» Raw data:

--

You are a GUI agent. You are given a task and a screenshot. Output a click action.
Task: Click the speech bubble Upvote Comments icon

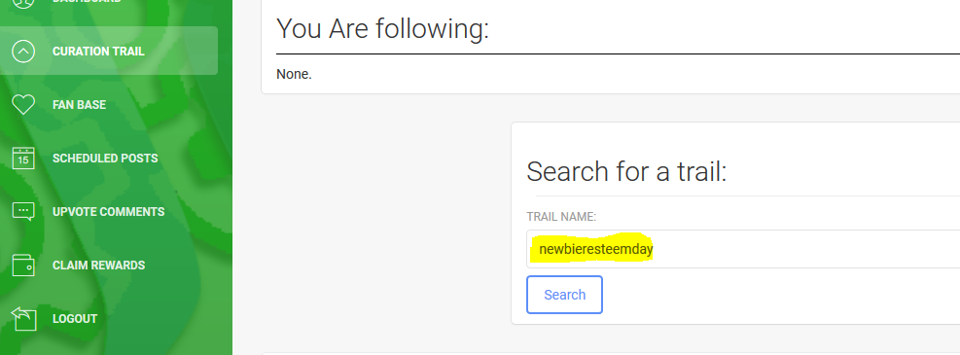tap(23, 212)
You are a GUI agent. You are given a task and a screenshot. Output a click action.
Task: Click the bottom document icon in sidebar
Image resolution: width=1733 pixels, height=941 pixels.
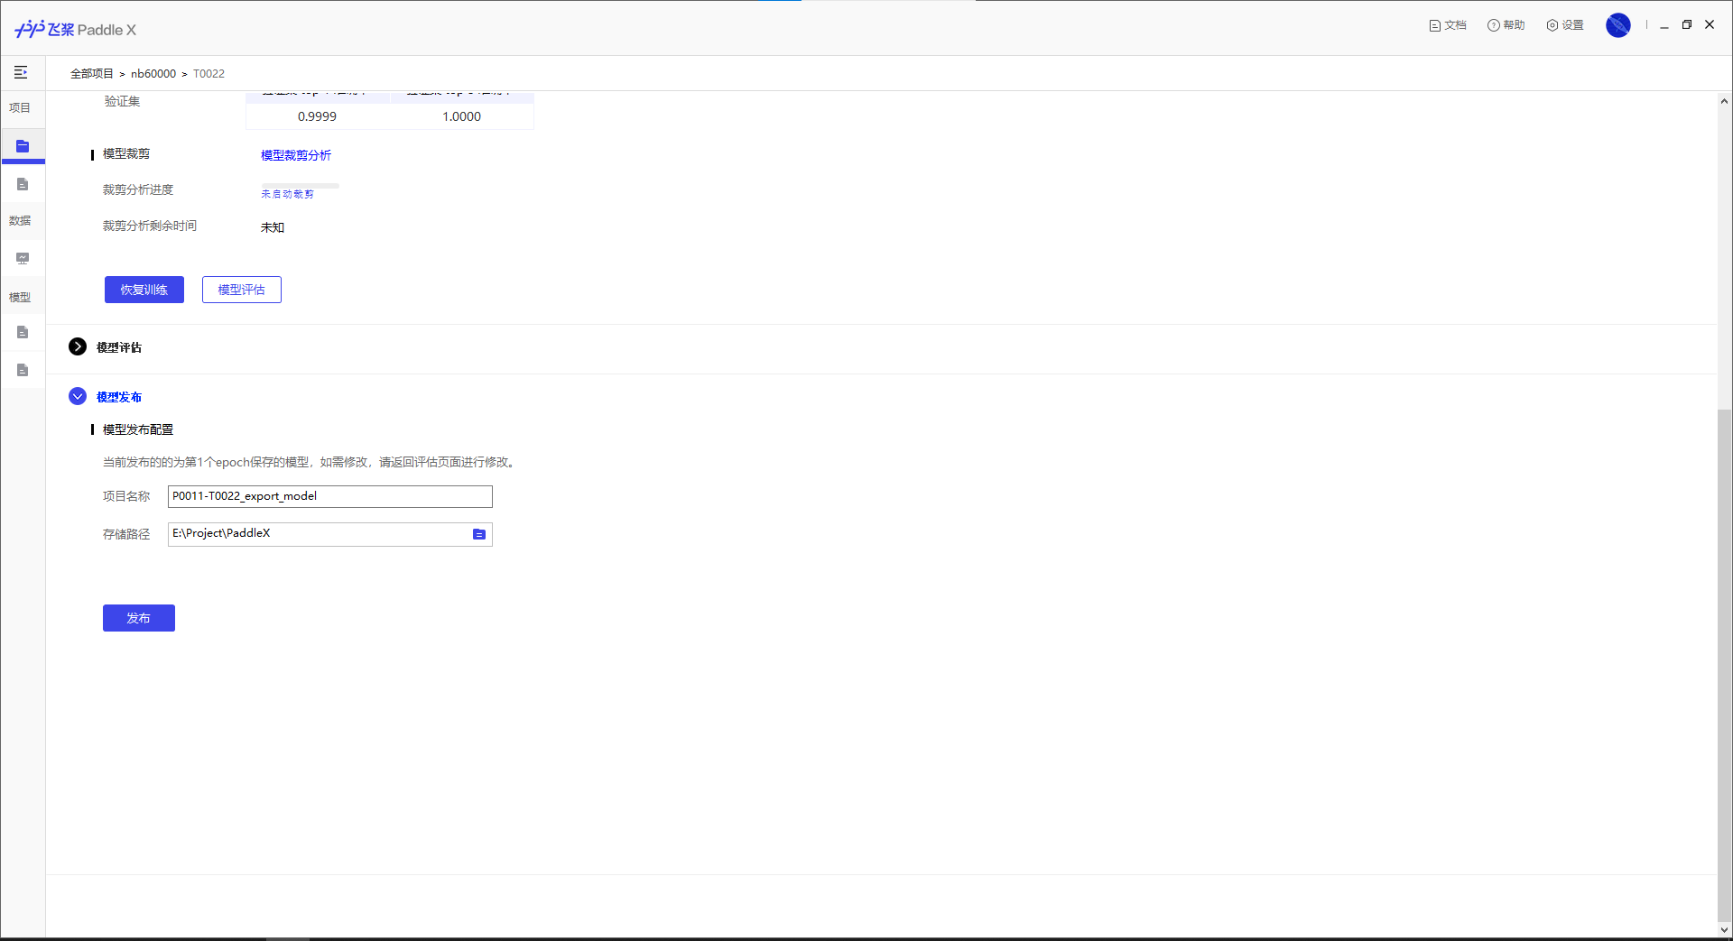point(23,370)
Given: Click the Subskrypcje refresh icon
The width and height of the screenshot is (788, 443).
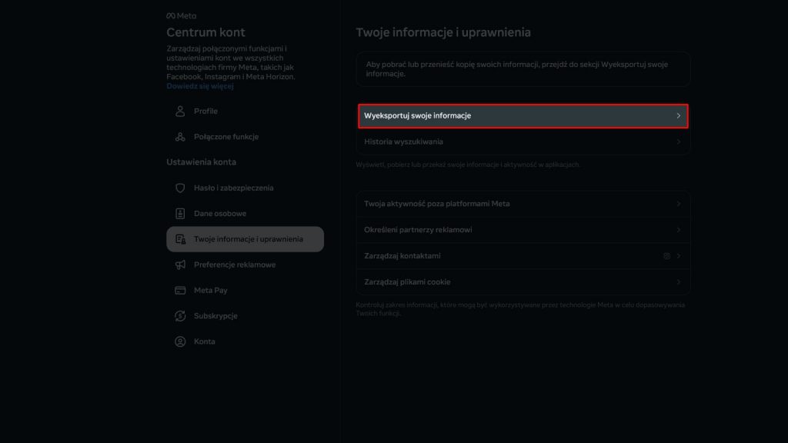Looking at the screenshot, I should 180,316.
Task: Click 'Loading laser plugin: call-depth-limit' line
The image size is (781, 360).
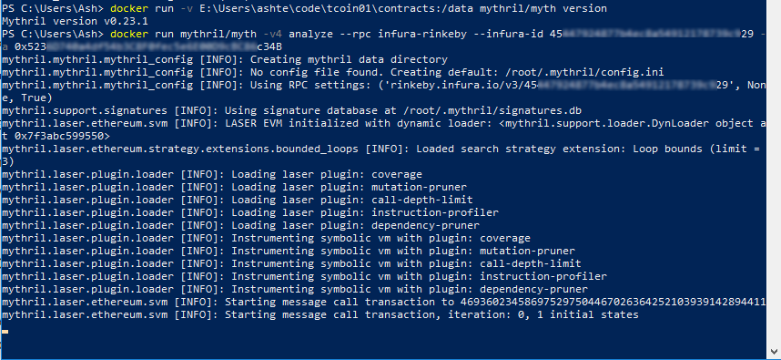Action: pyautogui.click(x=237, y=200)
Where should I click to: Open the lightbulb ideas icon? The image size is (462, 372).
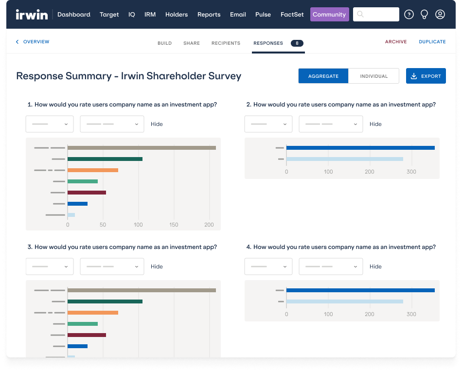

--

» Problem requirements: Each line above gets copied exactly; leave the pictures out.

» Exercise answer:
You are a GUI agent. You are given a task and a screenshot. Output a click action.
Task: Click the speech bubble Upvote Comments icon

tap(23, 212)
You are a GUI agent. You are given a task and a screenshot. Output a click action.
Task: Click the bottom document icon in sidebar
Image resolution: width=1733 pixels, height=941 pixels.
point(23,370)
Given: Click the Subskrypcje refresh icon
The width and height of the screenshot is (788, 443).
Looking at the screenshot, I should 180,316.
Task: Click 'Loading laser plugin: call-depth-limit' line
The image size is (781, 360).
Action: pyautogui.click(x=237, y=200)
Where should I click to: Open the lightbulb ideas icon? The image size is (462, 372).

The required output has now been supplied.